EXERCISE AIM: Retype, without changes or pictures, only the lines that begin at the one containing "This screenshot has" and end at the last line of the records that follow.

PROVIDED ENTRIES:
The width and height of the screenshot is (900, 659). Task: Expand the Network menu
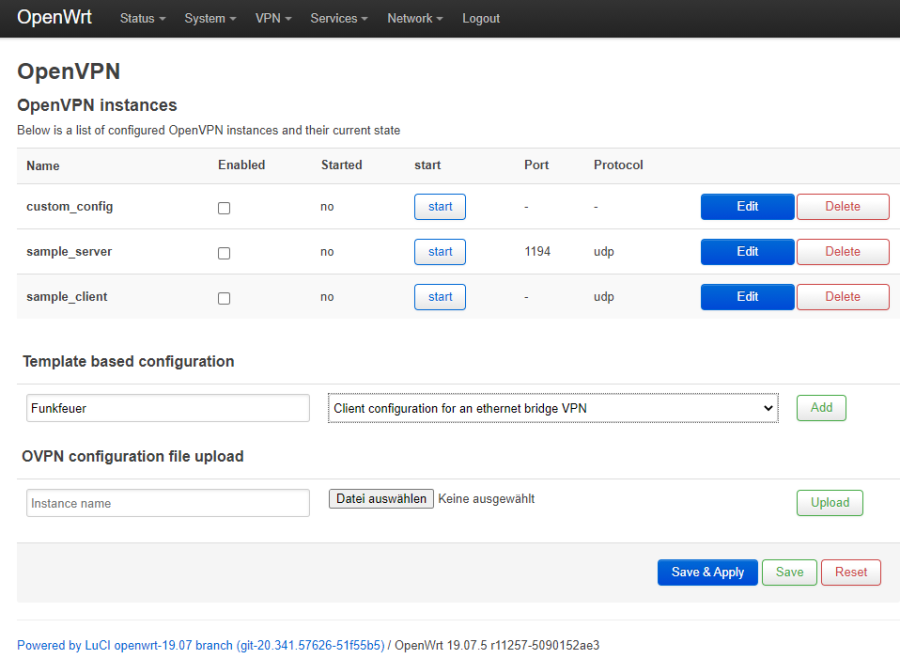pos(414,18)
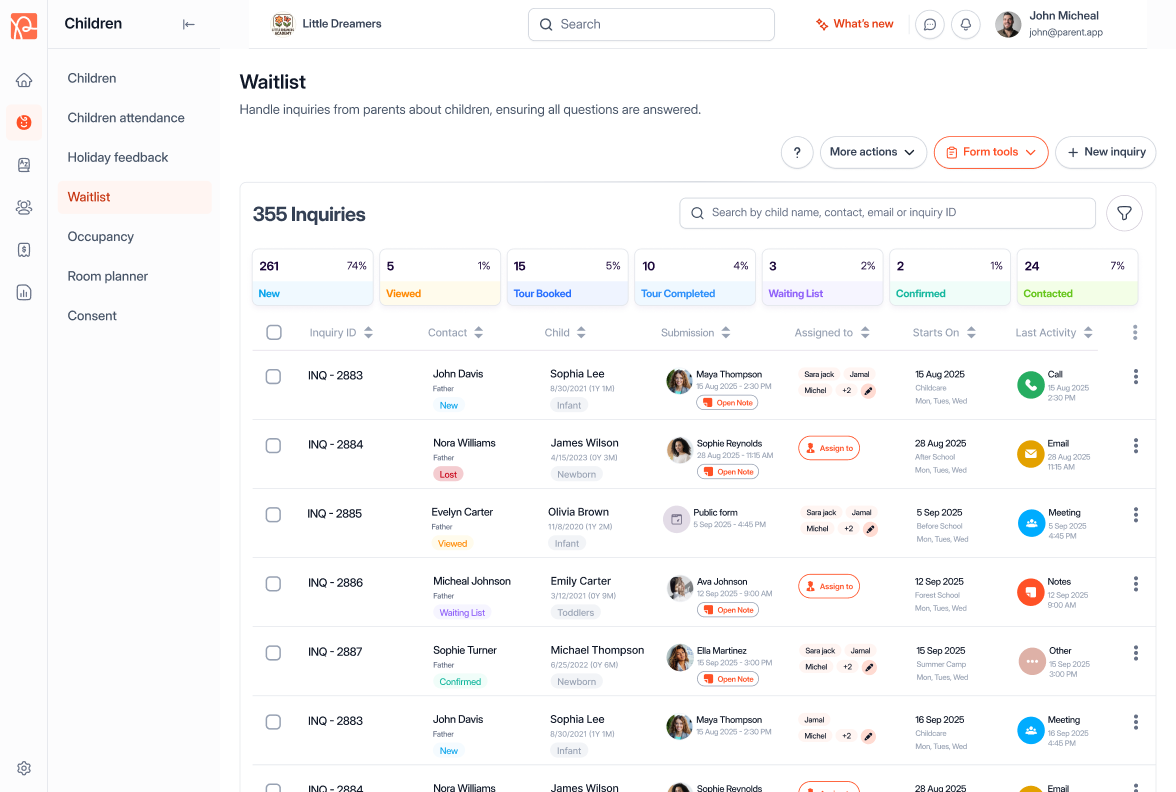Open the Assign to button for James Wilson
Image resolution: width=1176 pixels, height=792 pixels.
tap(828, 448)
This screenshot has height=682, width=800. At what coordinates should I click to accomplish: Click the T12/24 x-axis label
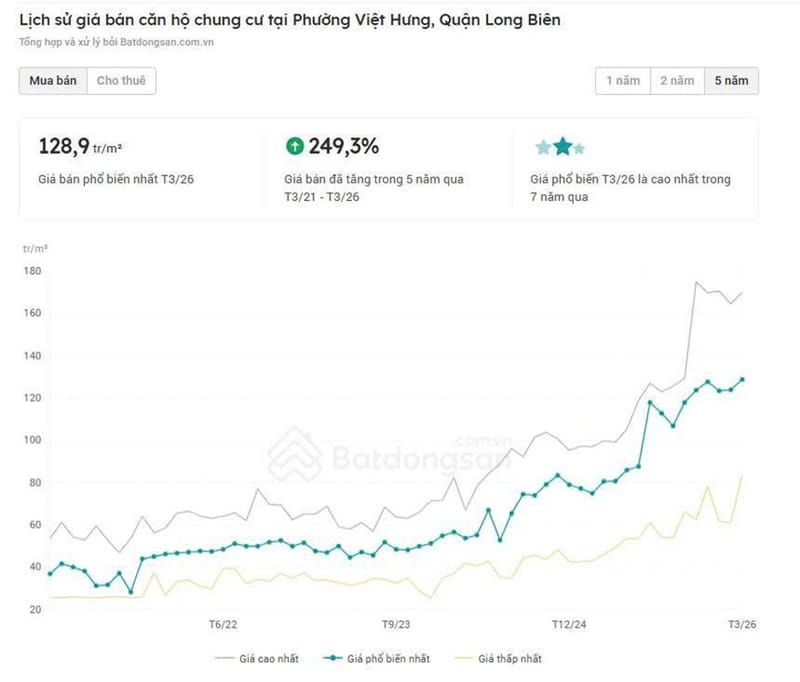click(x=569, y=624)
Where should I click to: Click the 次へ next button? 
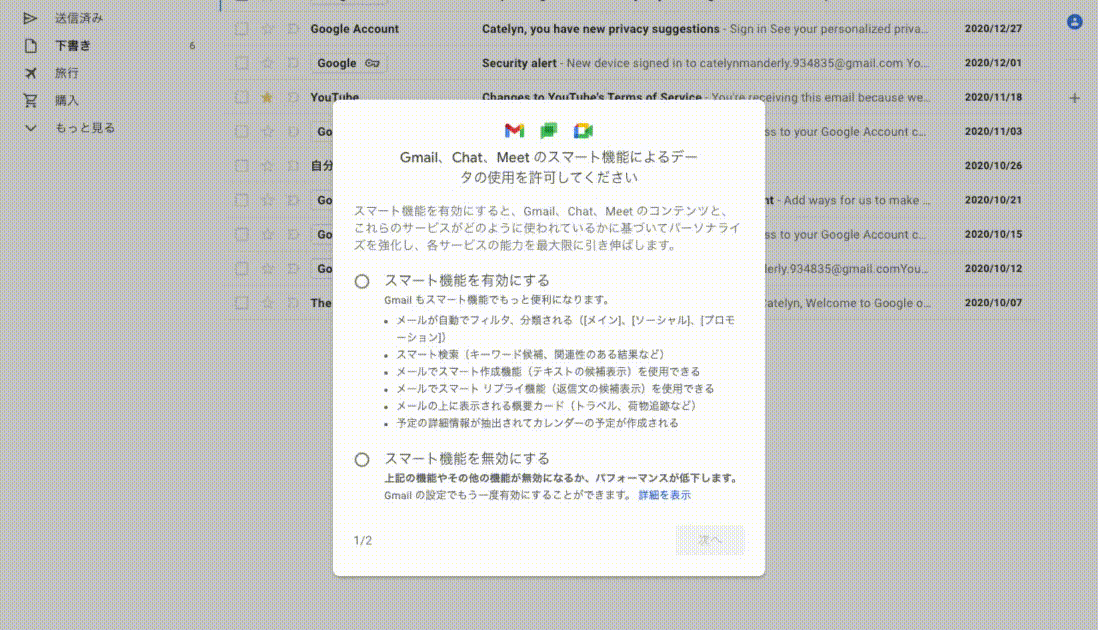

OUTPUT FOR THIS TASK:
This screenshot has height=682, width=800. At what coordinates should I click to accomplish: Click the T12/24 x-axis label
click(x=569, y=624)
Where should I click to: Click the 次へ next button? 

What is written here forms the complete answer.